*Special note: This post is a highly modified version of an essay I wrote in response to Leon Kass’s work on the Ten Commandments. Professor Kass was being honoured by the Fr. Ernest Fortin Foundation and I was asked to deliver a response essay to Kass’s reflections. Leon Kass is a leading American intellectual, author of many books, including his important Towards a More Natural Science. Professor Kass is also a generous spirited man.
I am highly indebted to his work on the Ten Commandments in what follows: he has helped me think through the problem of idolatry more thoroughly.
Professor Kass’s essay is part of a manuscript he is working on so I have deleted quotations. However, here he is at Harvard University talking about the topic at length on camera: https://www.youtube.com/watch?v=WBfCSXA8jR0.
The Preface to V&R opens with the question whether there is something odd in monks making anti-aging cream for the beauty company, Fresh. Put more starkly, is this an encouragement to others to venerate a false god?
So very striking about Aquinas’s treatment of idolatry is the role clothes play. I hope you enjoy this essay. It is in two parts: first, a section on natural law, second, the use Aquinas makes of clothes when considering the Second Commandment.
I like working on classic cars but when I get out of my depth I visit a local car mechanic’s garage in Baltimore. As you approach the door to enter Masood’s building, stretched across the window is a poster. It reads:
First God gave the Ten Commandments
Then came the Second Amendment.
It might seem strange to say but intellectually it is a rich poster. Consider how differently Thomas Aquinas and Leon Kass are likely to read it.
If Thomas Aquinas were to read it, he’d find it very logical. First, the natural law: second, human positive law. In Aquinas, civil law – human positive law – is secondary to, and bound by, natural law.
[An aside: for non-American readers, the Second Amendment is part of the founding documents of American life. Ratified as part of the US Constitution in 1791, it permits widespread gun ownership in the USA. It has become politically controversial in recent years.]
If Leon Kass were to read it, he’d find it very logical, too. First, divine positive law: second, human positive law.
What’s the difference?
Professor Kass stresses the sovereignty of God, the Ten Commandments as the root of a particular people, the corner stone for the building of a unique and specific culture. This is a possible position if the Ten Commandments are not natural law precepts universally comprehensible and binding on all, but the formula of a decision made by God for a specific people.
If the Ten Commandments are a positive law made by a sovereign God then an illustration of the standing, and grip, of this law might be: you are bound in a specific way to the American Founders who posited a way of American law and life and I am bound differently to a body of British law posited by monarchs and parliament.
Is this difference between natural law (Aquinas) and divine positive law (Kass) significant?

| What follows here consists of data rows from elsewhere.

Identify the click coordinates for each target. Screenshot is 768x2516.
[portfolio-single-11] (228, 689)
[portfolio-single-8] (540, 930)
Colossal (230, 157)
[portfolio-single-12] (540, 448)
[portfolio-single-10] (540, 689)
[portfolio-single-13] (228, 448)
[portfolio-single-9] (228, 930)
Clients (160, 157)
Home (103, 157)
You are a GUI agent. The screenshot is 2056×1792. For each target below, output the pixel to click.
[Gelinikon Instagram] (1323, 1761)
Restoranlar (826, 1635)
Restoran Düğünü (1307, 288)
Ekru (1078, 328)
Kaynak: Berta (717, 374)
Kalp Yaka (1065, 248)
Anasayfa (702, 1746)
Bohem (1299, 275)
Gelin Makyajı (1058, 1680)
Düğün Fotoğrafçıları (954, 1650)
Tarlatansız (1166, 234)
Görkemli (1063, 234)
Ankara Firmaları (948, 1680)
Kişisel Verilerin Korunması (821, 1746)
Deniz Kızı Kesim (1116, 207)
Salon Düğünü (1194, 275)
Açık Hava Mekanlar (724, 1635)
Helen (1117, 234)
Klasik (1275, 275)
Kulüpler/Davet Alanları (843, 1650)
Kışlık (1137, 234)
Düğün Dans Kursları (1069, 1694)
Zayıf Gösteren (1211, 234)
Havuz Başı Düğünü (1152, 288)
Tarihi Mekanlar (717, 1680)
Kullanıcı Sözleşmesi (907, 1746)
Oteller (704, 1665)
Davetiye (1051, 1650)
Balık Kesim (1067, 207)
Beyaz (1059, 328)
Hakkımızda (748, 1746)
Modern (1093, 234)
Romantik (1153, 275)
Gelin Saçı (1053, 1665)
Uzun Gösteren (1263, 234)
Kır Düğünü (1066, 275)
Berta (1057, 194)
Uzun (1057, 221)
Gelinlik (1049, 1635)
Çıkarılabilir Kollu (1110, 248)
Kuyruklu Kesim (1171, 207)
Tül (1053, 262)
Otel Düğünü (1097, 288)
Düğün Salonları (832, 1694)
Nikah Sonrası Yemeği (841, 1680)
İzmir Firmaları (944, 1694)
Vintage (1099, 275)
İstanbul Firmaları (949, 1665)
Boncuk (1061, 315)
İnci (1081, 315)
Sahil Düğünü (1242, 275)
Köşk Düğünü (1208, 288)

In his 1993 encyclical on moral theology, Veritatis Splendor, St. John Paul II quotes Aquinas that “God gave this light and this law to man at creation” and then himself adds: “He also did so in the history of Israel, particularly in the “ten words,” the commandments of Sinai” (VS, para. 12). On Thomas’s account, natural law was not promulgated in history because promulgated with rationality itself (ST I-II, q. 100, a. 3; de Vitoria, Political Writings [Cambridge, 2001], p. 160).
What is the deep reason for why Aquinas and John Paul II think the Decalogue was given with creation itself, for why John Paul II thinks of the Decalogue as “God’s original plan for mankind” (VS, para. 22)? Francisco de Vitoria – a Spanish Dominican moral theologian of the sixteenth century, widely thought to be Aquinas’s greatest interpreter in matters of law – provides a vivid answer:
“A doubt arises whether it would not be enough for all human law to derive from positive law? What need is there for it to derive from natural law? The reply to this is that even positive divine law itself is to a certain degree dependent on natural law, because God `ordereth all things graciously’ (Wisd. 8:1). Hence there has never been a divine law which did not have some reason in natural law…” (de Vitoria, p. 173).
Here, de Vitoria puts great stress on the idea of graciousness as an objective moral and aesthetic reality that God deploys in creation. The importance of this formulation will become clear shortly when we discuss idolatry.